In the introduction, I want to say that if it was enough to ask someone for something to get it, it would be known. No, in most cases - and we encounter this every day in our lives - it is essential to remove identified resistance to change. This is why we talk about strategic communication.
We all mentioned earlier examples of resistance to change: no employee commitment, no support for an HR system by general management, a contact who remains on his preconceptions during a decisive interview, students who continue to provoke each other, to argue, a patient who does not observe the treatment prescribed to him despite his desire to improve his condition, a coachee who remains on his positions, so many different registers of management, life at school and support.........
Among the main attempts at solutions, we can cite insistence, conviction, trying to get your idea across at all costs, but "the heart has its reasons that reason does not know" and it is absolutely necessary to take into account the emotional burden of the other.

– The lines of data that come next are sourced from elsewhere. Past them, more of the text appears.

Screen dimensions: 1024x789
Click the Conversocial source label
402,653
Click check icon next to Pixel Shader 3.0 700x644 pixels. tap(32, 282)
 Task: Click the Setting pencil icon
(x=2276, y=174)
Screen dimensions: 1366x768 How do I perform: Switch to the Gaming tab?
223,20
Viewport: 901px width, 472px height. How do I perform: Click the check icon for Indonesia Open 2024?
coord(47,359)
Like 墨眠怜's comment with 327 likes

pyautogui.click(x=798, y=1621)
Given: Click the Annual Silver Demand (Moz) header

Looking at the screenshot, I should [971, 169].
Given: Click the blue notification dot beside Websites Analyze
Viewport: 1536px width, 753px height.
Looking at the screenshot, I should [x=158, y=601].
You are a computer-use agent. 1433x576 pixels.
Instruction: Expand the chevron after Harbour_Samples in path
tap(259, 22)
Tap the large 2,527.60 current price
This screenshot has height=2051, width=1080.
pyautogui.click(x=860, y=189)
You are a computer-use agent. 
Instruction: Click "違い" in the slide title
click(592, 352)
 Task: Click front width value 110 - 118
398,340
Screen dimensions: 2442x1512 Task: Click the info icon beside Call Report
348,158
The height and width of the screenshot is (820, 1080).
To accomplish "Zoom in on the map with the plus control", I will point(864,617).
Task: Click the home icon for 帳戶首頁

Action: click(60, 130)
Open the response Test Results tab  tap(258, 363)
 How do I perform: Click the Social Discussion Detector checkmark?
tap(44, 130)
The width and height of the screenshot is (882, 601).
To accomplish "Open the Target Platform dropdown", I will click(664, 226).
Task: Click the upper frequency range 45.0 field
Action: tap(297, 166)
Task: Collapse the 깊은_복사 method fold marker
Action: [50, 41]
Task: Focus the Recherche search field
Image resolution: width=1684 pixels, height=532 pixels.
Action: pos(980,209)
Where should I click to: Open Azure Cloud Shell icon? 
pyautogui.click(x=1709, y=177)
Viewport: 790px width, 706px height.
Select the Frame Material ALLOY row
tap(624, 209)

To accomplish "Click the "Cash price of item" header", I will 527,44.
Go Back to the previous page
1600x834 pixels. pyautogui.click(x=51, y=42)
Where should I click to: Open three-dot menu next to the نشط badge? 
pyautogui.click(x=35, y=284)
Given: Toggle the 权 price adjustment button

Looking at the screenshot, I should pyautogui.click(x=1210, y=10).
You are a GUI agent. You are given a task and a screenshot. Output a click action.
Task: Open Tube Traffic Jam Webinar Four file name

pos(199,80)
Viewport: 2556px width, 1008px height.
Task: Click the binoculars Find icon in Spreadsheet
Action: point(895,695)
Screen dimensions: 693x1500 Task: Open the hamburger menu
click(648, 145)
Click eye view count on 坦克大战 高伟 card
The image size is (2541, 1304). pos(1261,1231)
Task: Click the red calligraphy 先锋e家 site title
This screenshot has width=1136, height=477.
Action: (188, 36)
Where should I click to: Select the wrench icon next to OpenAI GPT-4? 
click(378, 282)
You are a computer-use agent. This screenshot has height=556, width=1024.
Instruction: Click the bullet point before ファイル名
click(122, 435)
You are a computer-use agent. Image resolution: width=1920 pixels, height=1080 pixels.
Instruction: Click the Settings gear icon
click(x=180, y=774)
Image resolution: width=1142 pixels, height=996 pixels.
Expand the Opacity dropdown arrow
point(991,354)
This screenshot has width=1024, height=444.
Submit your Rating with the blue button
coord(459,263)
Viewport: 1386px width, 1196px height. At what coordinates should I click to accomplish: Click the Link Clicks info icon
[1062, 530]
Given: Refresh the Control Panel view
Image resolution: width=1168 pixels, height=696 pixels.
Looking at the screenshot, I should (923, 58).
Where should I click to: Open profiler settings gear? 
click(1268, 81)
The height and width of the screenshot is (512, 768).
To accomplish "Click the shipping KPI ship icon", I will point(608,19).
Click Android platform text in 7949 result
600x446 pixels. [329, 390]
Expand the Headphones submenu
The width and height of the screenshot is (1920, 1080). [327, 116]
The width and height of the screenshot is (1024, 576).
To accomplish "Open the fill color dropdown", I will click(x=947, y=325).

We generally face 2 modes of opposition: explicit opposition and implicit opposition.
- explicit opposition
The challenge is not to present a recipe but to see the mechanics at play between two individuals when one is in systematic opposition to the other: teenagers, depressed people, friendly or family relationships. They are in an emotional communication, in a high position, express anger. They say no because it's no, invite confrontation as a challenge, feel powerful, and welcome attention.
Faced with this, the absence of a response is not desirable because there is a risk of establishing an unsatisfactory balance. The temptation is then to respond to confrontation with confrontation, which leads to a spiral of arguments, to a sterile escalation, unless one is sure of being the strongest; sometimes, one responds, the other does not (positions itself as a lightning rod).
Faced with the use of persuasive tools where reason is no longer enough, the role of positive reframing will allow the person to give another meaning to what they are experiencing. In fact, telling her she's right to oppose prepares her for better cooperation to come. We also sometimes prescribe this opposition in the perspective of this better cooperation.
- The implicit opposition,
It amounts to an impression of unwillingness to cooperate but gives the same result. The tools at our disposal are available on several levels: non-verbal communication in particular, everything that the body will translate beyond words, the voice for example, all body language will be an issue to invalidate or confirm what the message got through.
To tame the non-verbal, it is recommended to enter into a strategic communication by taking a position complementary to that of the interlocutor to make him feel his coherence, what will seem reasonable to him, his perception, his behavior, his attitude, and create something emotional.
The idea is that, whatever the form of resistance, to clarify the coherence of one's interlocutor, to give him a place, is to take him into consideration and recognize his emotional state and therefore to propose a reframing, another way of seeing the things. Persuasive communication techniques are moreover as many tools that we use on a daily basis and to which we would have more interest in resorting to the strategic plan as a leverage effect.